═════ PASAJE PROPORCIONADO

San Ignacio de Antioquía, muerto al comienzo del siglo II d.C., en tiempos del Emperador Trajano, dejó escrito en su carta a los romanos: Para mí es mejor morir en (eis) Jesucristo, que ser rey de los términos de la tierra. Quiero a Aquél que murió por nosotros; quiero a Aquél que resucitó por nosotros... Permitidme ser imitador de la pasión de mi Dios.

 

El Beato Alonso de Mena, fraile dominico, que fue martirizado en Japón en 1622 (hay que subrayar que a finales del siglo XVI y durante todo el siglo XVII -y aún después- murieron miles de cristianos en aquéllas tierras niponas), dejó testimonio de cómo era la cárcel en la que fue encerrado: Nueve palmos de ancho, nueve de alto y once de largo, cuando hace sol nos tostamos, cuando llueve o nieva, pasa, de parte a parte, el agua, viento y nieve, gusanos, piojos, ciempiés, cangrejos, sapos y otras sabandijas. Pero a pesar de esto, dejó claro que es tanto el consuelo que nuestro señor nos comunica en esta jaula semejante, que le certifico que en este mundo no puede haber palacio más suntuoso, ni jardín de más recreación.

 

El Beato Fr. Recaredo de Torrent, martirizado durante la Guerra Civil española, ante las muertes que se estaban produciendo de cristianos, exclamó: ¡Ay, qué suerte!, a lo que añadió, Mueren por Dios. ¡Yo no tendré esa suerte! Finalmente, sí la tuvo.

══════════

REQUISITO 1 »
Edite el pasaje sobre los mártires cristianos desde "El Beato Fr." hasta "sí la tuvo.", sustituyendo "Guerra Civil española" por "contienda civil española".
El pasaje y las filas no guardan relación alguna entre sí.

═════ FILAS MOSTRADAS

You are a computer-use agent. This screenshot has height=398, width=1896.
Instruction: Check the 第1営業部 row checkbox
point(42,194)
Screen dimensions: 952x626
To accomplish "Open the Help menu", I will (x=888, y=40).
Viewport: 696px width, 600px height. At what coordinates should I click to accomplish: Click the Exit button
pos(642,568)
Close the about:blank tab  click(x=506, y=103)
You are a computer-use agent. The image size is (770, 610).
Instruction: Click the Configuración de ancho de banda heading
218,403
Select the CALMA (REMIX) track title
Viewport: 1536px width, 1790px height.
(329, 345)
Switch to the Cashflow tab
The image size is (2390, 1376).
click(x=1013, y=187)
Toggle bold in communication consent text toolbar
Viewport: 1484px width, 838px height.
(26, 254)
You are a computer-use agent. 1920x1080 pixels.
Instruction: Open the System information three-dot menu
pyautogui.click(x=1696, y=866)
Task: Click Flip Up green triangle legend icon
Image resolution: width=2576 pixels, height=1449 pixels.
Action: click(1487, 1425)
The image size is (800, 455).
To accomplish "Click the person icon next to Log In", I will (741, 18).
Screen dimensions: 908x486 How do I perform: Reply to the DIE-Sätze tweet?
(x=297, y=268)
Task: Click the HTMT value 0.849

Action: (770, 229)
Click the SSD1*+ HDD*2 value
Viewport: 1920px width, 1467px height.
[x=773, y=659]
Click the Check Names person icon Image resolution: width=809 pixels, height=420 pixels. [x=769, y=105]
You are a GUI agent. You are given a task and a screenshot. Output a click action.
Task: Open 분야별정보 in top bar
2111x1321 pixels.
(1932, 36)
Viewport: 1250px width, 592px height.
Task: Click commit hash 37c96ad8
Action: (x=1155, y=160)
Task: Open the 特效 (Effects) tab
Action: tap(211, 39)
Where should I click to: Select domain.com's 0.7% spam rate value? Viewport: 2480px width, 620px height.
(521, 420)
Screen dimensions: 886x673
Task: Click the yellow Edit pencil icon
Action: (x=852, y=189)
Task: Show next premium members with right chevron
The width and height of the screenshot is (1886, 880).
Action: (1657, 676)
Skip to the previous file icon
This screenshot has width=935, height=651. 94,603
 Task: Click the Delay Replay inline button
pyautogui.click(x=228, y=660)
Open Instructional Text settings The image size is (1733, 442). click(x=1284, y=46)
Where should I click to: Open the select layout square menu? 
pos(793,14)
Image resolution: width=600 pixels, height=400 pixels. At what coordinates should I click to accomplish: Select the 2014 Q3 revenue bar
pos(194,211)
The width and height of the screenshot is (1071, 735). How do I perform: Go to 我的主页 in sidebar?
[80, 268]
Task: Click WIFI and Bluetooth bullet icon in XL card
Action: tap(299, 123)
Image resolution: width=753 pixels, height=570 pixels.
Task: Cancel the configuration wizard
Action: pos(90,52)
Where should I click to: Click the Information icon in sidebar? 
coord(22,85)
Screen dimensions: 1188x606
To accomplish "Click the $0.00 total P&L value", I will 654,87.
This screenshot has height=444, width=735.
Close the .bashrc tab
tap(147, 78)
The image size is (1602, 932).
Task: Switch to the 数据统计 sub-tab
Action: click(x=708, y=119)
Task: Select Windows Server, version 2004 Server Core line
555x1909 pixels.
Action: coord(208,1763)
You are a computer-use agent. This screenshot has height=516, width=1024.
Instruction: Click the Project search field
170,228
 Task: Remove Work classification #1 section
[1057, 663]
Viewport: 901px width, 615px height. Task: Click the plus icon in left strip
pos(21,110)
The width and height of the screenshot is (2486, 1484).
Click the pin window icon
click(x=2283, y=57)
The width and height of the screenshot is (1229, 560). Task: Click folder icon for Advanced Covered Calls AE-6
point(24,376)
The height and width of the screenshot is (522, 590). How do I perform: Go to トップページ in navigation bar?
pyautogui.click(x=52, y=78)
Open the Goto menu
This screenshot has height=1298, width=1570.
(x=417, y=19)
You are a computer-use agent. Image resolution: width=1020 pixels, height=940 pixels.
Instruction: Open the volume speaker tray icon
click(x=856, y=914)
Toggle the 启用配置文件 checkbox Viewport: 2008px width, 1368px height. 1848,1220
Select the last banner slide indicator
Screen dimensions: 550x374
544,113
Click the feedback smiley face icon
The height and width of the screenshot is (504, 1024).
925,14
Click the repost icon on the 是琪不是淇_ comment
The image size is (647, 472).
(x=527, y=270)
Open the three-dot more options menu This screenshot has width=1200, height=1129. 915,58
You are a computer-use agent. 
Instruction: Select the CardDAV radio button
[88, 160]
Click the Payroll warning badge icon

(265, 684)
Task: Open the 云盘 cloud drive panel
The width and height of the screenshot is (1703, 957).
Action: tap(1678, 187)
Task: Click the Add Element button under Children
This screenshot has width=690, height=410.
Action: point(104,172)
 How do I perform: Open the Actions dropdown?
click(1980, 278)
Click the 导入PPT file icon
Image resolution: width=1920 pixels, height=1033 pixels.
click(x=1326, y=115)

══════════

REQUISITO 2 »
Exprese como lista JSON de cadenas, una por cada línea y sin las líneas en blanco, únicamente el tramo de las filas que va desde la línea con "has height=516, width=1024." hasta la línea con "(x=417, y=19)", ambas incluidas.

RESPUESTA COMPLETA 1 »
El Beato Fr. Recaredo de Torrent, martirizado durante la contienda civil española, ante las muertes que se estaban produciendo de cristianos, exclamó: ¡Ay, qué suerte!, a lo que añadió, Mueren por Dios. ¡Yo no tendré esa suerte! Finalmente, sí la tuvo.

RESPUESTA COMPLETA 2 »
[
  "You are a computer-use agent. This screenshot has height=516, width=1024.",
  "Instruction: Click the Project search field",
  "170,228",
  " Task: Remove Work classification #1 section",
  "[1057, 663]",
  "Viewport: 901px width, 615px height. Task: Click the plus icon in left strip",
  "pos(21,110)",
  "The width and height of the screenshot is (2486, 1484).",
  "Click the pin window icon",
  "click(x=2283, y=57)",
  "The width and height of the screenshot is (1229, 560). Task: Click folder icon for Advanced Covered Calls AE-6",
  "point(24,376)",
  "The height and width of the screenshot is (522, 590). How do I perform: Go to トップページ in navigation bar?",
  "pyautogui.click(x=52, y=78)",
  "Open the Goto menu",
  "This screenshot has height=1298, width=1570.",
  "(x=417, y=19)"
]